Recent market moves show the tension. Oracle shares gave back some gains in early 2026. Ellison slipped in the billionaire rankings as a result, Forbes reported in January. TikTok’s U.S. restructuring, where Oracle holds a meaningful stake and data responsibilities, has yet to deliver clear financial uplift. Investors appear wary of the heavy capital spending on AI infrastructure. Credit default swaps on Oracle debt spiked at points last year, Bloomberg noted.
And still Ellison vows to hold. The private assurance on Paramount debt mirrors earlier promises to Warner executives. It signals the family will inject more equity if leverage climbs too high. Such statements reassure analysts even as they highlight the deal’s ambition. Media remains a tough business. Streaming competition from Netflix stays fierce. Advertising cycles swing. The $110 billion combination, if completed, would create one of the largest entertainment groups. Success hinges on cost discipline, content strength and the Ellison name.
Oracle’s AI contracts, including major work with OpenAI, provide a counterweight. The company booked one of the largest computing deals in recent memory. Those wins keep the core business expanding. They also justify the founder’s steadfast ownership. Few founders maintain such a large position this late in their careers. Ellison’s approach defies conventional dilution wisdom. It has made him extraordinarily rich. It now underwrites a second act in industries far from databases.
Observers watch closely. Will the media bets pay off? Can the family manage massive debt without selling Oracle shares? The answers will test decades of accumulated power. For now Larry Ellison keeps his enlarged stake. He lends his fortune and his word to new frontiers. The results will shape not only his legacy but the future contours of technology, entertainment and perhaps even global information flow.

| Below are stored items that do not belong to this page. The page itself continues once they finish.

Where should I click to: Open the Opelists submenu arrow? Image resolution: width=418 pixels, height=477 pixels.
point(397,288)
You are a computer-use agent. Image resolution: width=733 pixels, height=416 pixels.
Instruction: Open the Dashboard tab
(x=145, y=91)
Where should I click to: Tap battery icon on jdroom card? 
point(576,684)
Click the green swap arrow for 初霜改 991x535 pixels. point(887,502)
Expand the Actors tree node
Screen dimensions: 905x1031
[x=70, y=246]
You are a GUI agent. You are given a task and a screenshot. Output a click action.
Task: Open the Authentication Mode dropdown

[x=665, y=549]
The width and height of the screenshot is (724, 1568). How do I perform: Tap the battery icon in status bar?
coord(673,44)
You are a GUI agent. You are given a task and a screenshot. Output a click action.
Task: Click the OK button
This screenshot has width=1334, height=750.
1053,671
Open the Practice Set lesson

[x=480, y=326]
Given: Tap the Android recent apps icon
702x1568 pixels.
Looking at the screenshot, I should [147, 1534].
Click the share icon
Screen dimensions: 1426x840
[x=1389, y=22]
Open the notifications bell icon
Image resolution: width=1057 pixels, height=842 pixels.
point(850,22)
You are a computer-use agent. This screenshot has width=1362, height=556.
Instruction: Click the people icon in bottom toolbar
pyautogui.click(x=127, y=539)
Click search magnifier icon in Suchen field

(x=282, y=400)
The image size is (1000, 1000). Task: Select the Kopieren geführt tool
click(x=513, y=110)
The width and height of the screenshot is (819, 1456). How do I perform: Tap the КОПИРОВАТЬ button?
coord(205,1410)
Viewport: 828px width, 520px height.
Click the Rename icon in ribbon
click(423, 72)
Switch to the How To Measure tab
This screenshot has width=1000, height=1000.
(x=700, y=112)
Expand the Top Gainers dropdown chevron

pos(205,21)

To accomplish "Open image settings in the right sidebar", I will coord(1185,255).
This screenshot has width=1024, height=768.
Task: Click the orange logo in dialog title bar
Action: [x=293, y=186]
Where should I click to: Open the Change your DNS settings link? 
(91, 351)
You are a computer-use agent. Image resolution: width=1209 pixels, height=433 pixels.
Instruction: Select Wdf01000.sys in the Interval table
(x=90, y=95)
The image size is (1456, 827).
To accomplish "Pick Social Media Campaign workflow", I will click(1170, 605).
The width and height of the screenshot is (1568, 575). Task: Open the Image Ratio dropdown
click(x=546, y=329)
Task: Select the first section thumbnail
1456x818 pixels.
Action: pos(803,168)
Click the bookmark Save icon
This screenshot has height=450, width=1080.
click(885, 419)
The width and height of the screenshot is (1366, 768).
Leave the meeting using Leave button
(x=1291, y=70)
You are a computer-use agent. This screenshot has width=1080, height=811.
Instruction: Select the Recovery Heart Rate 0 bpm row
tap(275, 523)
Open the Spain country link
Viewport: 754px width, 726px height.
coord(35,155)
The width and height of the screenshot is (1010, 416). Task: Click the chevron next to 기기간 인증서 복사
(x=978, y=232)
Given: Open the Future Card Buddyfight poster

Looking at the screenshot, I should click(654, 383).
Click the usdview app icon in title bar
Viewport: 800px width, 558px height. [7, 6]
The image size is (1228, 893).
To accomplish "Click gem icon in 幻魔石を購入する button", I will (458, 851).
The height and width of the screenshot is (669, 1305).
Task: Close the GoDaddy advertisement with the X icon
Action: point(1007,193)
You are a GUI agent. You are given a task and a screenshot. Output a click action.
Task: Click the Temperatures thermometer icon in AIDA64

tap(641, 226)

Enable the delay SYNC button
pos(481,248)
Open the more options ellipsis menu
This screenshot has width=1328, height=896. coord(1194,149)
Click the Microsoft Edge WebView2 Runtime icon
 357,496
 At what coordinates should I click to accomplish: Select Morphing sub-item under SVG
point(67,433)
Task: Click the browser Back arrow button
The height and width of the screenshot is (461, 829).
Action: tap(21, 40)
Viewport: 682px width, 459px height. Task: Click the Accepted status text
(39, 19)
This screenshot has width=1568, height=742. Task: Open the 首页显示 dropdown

Markets have rewarded the conviction so far. Oracle stock posted its best year in decades in 2024 and continued strong into 2025 on AI enthusiasm. Ellison’s net worth has swung from below $200 billion to peaks near $400 billion. The volatility is real. The commitment appears firmer. Private vows have become public commitments. The enlarged empire grows. And the man at its center shows no sign of letting go.